Gesetze verhindern Notfallversorgung ohne Krankenhaus

Stadtrat Volker Grendel hatte bereits erklärt, dass es rechtlich andere Bedingungen gebe als früher. Seit 2018 sei nach Schließung des Emder Krankenhauses nicht nur keine stationäre Notfallversorgung vor Ort erlaubt, sondern auch keine ambulante in Form einer Bereitschaftspraxis der Kassenärztlichen Vereinigung Niedersachsen (KVN). Zumindest sehe das ein Gesetz vor, das 2024 beschlossen, aber noch nicht durch die neue Bundesregierung ratifiziert worden sei, erklärte Grendel. Zweifel daran, dass das noch passiert und das Gesetz dann umgesetzt wird, hat er aber offenbar genauso wenig wie die KVN.

Heißt: Wenn das Gesetz ratifiziert ist, würden die Stadt- und Klinik-Verantwortlichen das Gesetz brechen, wenn sie weiterhin eine Notfallversorgung vor Ort bereithielten. Auch die Aussage des Bürgerentscheids von 2019, eine Notfallversorgung in Emden aufrechtzuerhalten nach Schließung des Krankenhauses, wäre dann gesetzeswidrig. Daher soll der Bürgerentscheid durch einen Ratsbeschluss ersetzt beziehungsweise konkretisiert werden, der nur noch die Zentralklinik als Notfallversorgung vorsieht.

GfE hat viele Fragen an die Stadtverwaltung

Bei den Demonstrierenden habe aber auch eine Aussage von Dirk Balster Empörung ausgelöst, so Zerrin Mentjes. Er habe sinngemäß erklärt: „‚Nimm ein Taxi, Oma‘ – eine Bemerkung, die für viele exemplarisch für eine kaltherzige und realitätsferne Haltung gegenüber älteren, kranken oder mobil eingeschränkten Menschen steht“. Dirk Balster hatte bei einem Workshop mit Kritikern der Schließungsentscheidung gesagt: „Das bisschen Logistik für die eine oder andere Oma, die sich ins Taxi setzen muss, muss möglich sein, bevor man einen wirtschaftlichen und medizinischen Irrsinn macht.“ Allerdings hatte Balster dabei den Faden einer Kritikerin aufgenommen, die die „Oma“ als Notfallpatientin erst ins Spiel gebracht hatte.

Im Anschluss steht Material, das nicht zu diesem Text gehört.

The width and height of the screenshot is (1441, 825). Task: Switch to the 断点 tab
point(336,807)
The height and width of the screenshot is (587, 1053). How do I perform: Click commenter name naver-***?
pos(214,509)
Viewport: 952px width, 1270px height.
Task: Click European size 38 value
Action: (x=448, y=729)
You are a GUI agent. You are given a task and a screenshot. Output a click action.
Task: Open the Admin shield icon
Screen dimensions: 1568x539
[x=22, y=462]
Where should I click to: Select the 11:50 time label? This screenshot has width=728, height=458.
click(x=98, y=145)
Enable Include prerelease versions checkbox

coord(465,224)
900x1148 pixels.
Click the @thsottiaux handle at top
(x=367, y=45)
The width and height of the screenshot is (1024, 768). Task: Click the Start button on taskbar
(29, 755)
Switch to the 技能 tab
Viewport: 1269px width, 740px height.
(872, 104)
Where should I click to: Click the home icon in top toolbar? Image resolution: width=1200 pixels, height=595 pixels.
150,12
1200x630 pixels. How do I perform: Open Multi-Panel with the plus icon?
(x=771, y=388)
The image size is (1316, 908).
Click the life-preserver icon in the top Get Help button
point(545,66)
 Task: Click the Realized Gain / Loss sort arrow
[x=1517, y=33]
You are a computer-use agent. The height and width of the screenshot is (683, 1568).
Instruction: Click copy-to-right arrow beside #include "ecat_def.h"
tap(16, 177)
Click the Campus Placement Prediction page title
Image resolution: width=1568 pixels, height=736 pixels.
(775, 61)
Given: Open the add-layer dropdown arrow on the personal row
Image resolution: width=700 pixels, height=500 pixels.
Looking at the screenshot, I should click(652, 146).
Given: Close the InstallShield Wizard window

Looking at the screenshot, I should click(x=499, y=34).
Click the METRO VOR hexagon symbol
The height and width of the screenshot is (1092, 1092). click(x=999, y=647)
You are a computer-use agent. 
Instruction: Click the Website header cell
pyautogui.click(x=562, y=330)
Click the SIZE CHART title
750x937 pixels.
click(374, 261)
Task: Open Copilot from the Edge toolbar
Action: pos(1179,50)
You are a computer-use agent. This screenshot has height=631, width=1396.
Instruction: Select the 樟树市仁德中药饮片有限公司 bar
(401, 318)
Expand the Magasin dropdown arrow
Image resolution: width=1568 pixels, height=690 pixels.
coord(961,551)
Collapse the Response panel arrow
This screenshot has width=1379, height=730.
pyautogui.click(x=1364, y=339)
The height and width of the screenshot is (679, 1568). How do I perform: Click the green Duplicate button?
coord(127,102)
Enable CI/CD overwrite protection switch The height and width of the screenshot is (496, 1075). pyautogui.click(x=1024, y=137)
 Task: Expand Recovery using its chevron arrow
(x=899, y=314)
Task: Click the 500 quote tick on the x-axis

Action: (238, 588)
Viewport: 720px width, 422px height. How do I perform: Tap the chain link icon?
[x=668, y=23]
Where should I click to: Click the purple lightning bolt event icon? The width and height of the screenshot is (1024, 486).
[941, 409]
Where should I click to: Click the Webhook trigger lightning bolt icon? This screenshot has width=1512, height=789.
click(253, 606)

Auch die Zentralklinik-kritische Wählergemeinschaft „Gemeinsam für Emden“ (GfE) hat einen ausführlichen Fragenkatalog an die Verwaltung geschickt, der dieser Redaktion vorliegt. Dabei haben sich die Mitglieder unter anderem Ratsprotokolle von 2019 angeschaut. Eine Frage lautet beispielsweise: „Hätte der Stadtverwaltung bzw. dem damaligen Oberbürgermeister Bornemann nicht schon seit 2018 bekannt sein müssen, dass eine Rund-um-die-Uhr-Notfallversorgung in der Stadt Emden eine Klinik voraussetzt, die zumindest über eine funktionsfähige internistische und chirurgische Abteilung sowie über eine Intensivmedizin und umfassende Diagnostik verfügt?“

2018 hatte der Gemeinsame Bundesausschuss beschlossen, dass es stationäre Notfallversorgungen nur noch an Krankenhausstandorten geben darf. Auch will die GfE wissen, warum die Stadtverwaltung nicht schon 2024, als auch die ambulante Notfallversorgung ohne Krankenhausstandort von der Bundesregierung als nicht erlaubt beschlossen wurde, den Emder Rat darüber informiert hat.